Your answer must be an exact transcription of every record below, with the pictures omitted.

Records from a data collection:
- - -

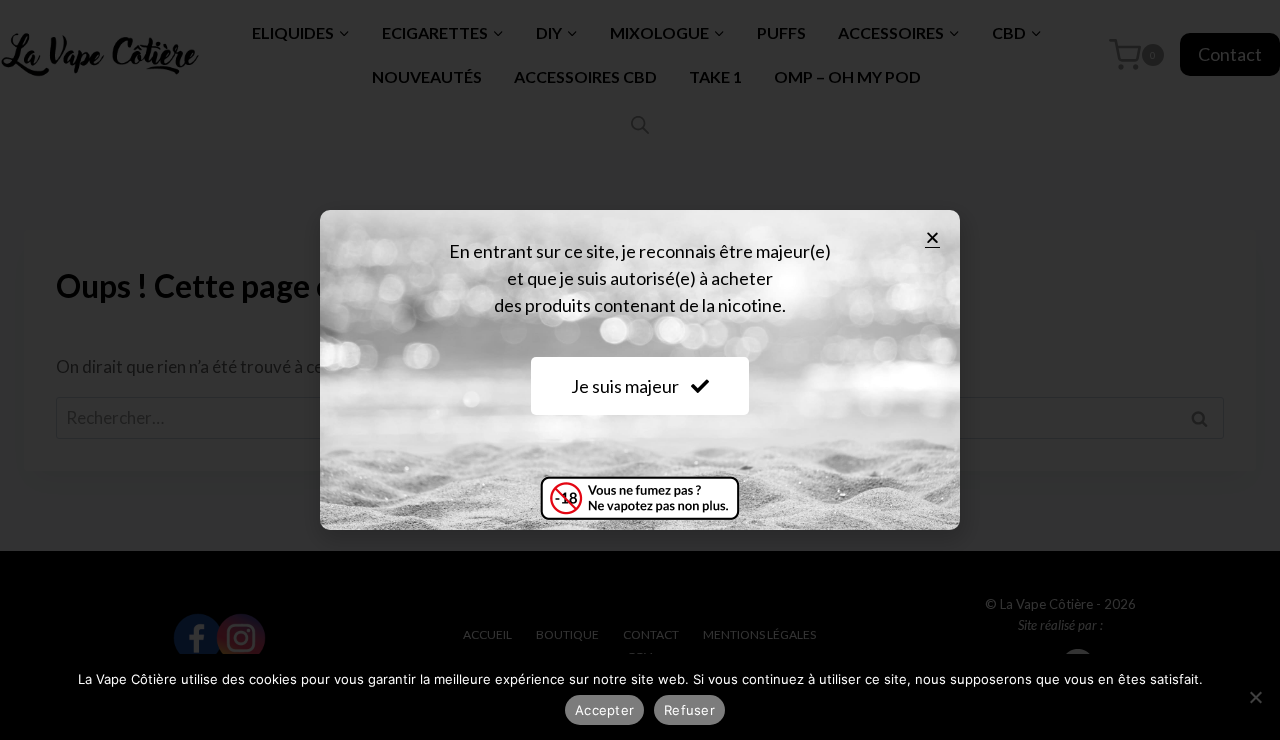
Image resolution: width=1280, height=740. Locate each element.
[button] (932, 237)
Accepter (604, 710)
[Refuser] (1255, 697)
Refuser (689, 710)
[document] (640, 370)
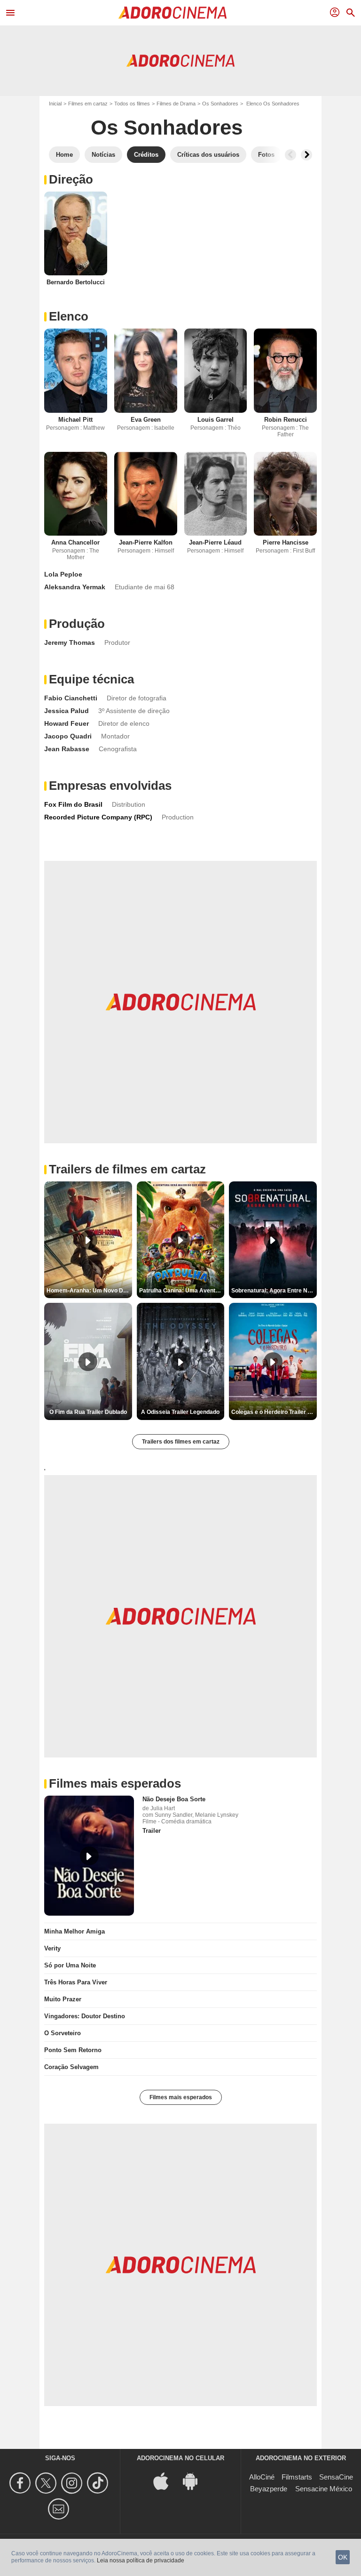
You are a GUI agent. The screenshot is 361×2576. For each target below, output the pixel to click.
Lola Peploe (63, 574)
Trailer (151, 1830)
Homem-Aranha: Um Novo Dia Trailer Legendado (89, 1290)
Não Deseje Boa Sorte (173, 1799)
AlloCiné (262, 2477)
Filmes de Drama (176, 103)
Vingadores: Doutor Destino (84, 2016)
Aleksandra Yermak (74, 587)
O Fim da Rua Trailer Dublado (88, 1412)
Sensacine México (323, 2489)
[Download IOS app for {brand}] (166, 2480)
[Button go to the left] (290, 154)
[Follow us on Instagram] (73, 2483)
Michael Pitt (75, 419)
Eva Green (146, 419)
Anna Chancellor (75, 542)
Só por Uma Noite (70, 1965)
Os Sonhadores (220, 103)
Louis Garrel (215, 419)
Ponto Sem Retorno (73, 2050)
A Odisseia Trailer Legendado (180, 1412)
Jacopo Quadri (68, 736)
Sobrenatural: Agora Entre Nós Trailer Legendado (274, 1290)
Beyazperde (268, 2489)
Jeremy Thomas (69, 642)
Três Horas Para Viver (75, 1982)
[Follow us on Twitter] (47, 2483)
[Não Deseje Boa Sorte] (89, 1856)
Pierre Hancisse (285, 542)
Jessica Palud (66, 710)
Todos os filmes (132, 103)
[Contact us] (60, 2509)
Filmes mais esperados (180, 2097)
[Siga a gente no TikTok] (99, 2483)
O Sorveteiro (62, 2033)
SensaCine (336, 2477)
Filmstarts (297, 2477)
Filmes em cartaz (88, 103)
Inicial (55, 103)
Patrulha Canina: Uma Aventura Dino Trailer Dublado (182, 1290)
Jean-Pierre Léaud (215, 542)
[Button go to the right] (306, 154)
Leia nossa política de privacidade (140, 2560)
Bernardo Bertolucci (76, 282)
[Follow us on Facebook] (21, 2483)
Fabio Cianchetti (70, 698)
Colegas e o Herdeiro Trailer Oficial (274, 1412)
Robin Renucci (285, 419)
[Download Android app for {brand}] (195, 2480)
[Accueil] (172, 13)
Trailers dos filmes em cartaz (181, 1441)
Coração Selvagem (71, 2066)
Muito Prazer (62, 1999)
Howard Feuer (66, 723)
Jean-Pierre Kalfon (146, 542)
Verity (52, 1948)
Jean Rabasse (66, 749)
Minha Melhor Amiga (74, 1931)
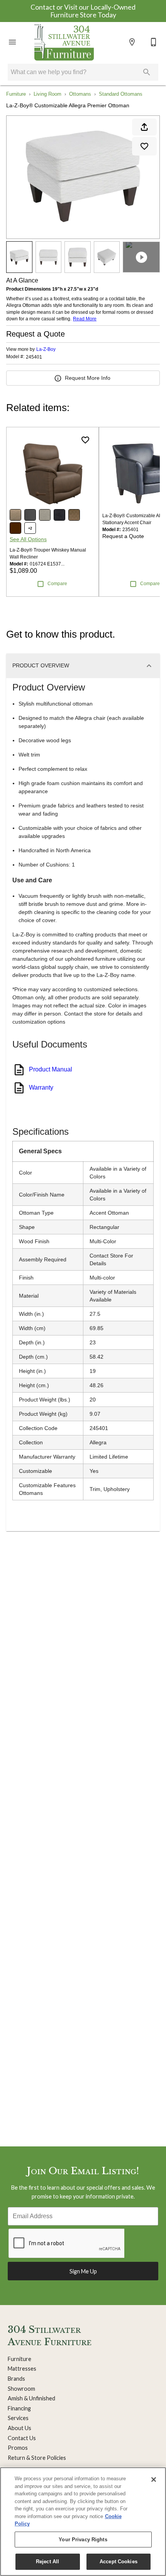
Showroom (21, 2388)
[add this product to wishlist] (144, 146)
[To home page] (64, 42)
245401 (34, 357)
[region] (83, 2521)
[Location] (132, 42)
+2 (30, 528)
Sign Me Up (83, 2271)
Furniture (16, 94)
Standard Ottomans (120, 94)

- - -

Answer below:
Image resolution: width=1280, height=740. Locate each element.
[button] (932, 237)
Accepter (604, 710)
[Refuser] (1255, 697)
Refuser (689, 710)
[document] (640, 370)
You are a GUI agent. The screenshot is 361×2576. For each target below, output the pixel to click.
Lola Peploe (63, 574)
Trailer (151, 1830)
Homem-Aranha: Um Novo Dia Trailer Legendado (89, 1290)
Não Deseje Boa Sorte (173, 1799)
AlloCiné (262, 2477)
Filmes de Drama (176, 103)
Vingadores: Doutor Destino (84, 2016)
Aleksandra Yermak (74, 587)
O Fim da Rua Trailer Dublado (88, 1412)
Sensacine México (323, 2489)
[Download IOS app for {brand}] (166, 2480)
[Button go to the left] (290, 154)
[Follow us on Instagram] (73, 2483)
Michael Pitt (75, 419)
Eva Green (146, 419)
Anna Chancellor (75, 542)
Só por Uma Noite (70, 1965)
Os Sonhadores (220, 103)
Louis Garrel (215, 419)
Ponto Sem Retorno (73, 2050)
A Odisseia Trailer Legendado (180, 1412)
Jacopo Quadri (68, 736)
Sobrenatural: Agora Entre Nós Trailer Legendado (274, 1290)
Beyazperde (268, 2489)
Jeremy Thomas (69, 642)
Três Horas Para Viver (75, 1982)
[Follow us on Twitter] (47, 2483)
[Não Deseje Boa Sorte] (89, 1856)
Pierre Hancisse (285, 542)
Jessica Palud (66, 710)
Todos os filmes (132, 103)
[Contact us] (60, 2509)
Filmes mais esperados (180, 2097)
[Siga a gente no TikTok] (99, 2483)
O Sorveteiro (62, 2033)
SensaCine (336, 2477)
Filmstarts (297, 2477)
Filmes em cartaz (88, 103)
Inicial (55, 103)
Patrulha Canina: Uma Aventura Dino Trailer Dublado (182, 1290)
Jean-Pierre Léaud (215, 542)
[Button go to the right] (306, 154)
Leia nossa política de privacidade (140, 2560)
Bernardo Bertolucci (76, 282)
[Follow us on Facebook] (21, 2483)
Fabio Cianchetti (70, 698)
Colegas e o Herdeiro Trailer Oficial (274, 1412)
Robin Renucci (285, 419)
[Download Android app for {brand}] (195, 2480)
[Accueil] (172, 13)
Trailers dos filmes em cartaz (181, 1441)
Coração Selvagem (71, 2066)
Muito Prazer (62, 1999)
Howard Feuer (66, 723)
Jean-Pierre Kalfon (146, 542)
Verity (52, 1948)
Jean Rabasse (66, 749)
Minha Melhor Amiga (74, 1931)
Showroom (21, 2388)
[add this product to wishlist] (144, 146)
[To home page] (64, 42)
245401 (34, 357)
[region] (83, 2521)
[Location] (132, 42)
+2 (30, 528)
Sign Me Up (83, 2271)
Furniture (16, 94)
Standard Ottomans (120, 94)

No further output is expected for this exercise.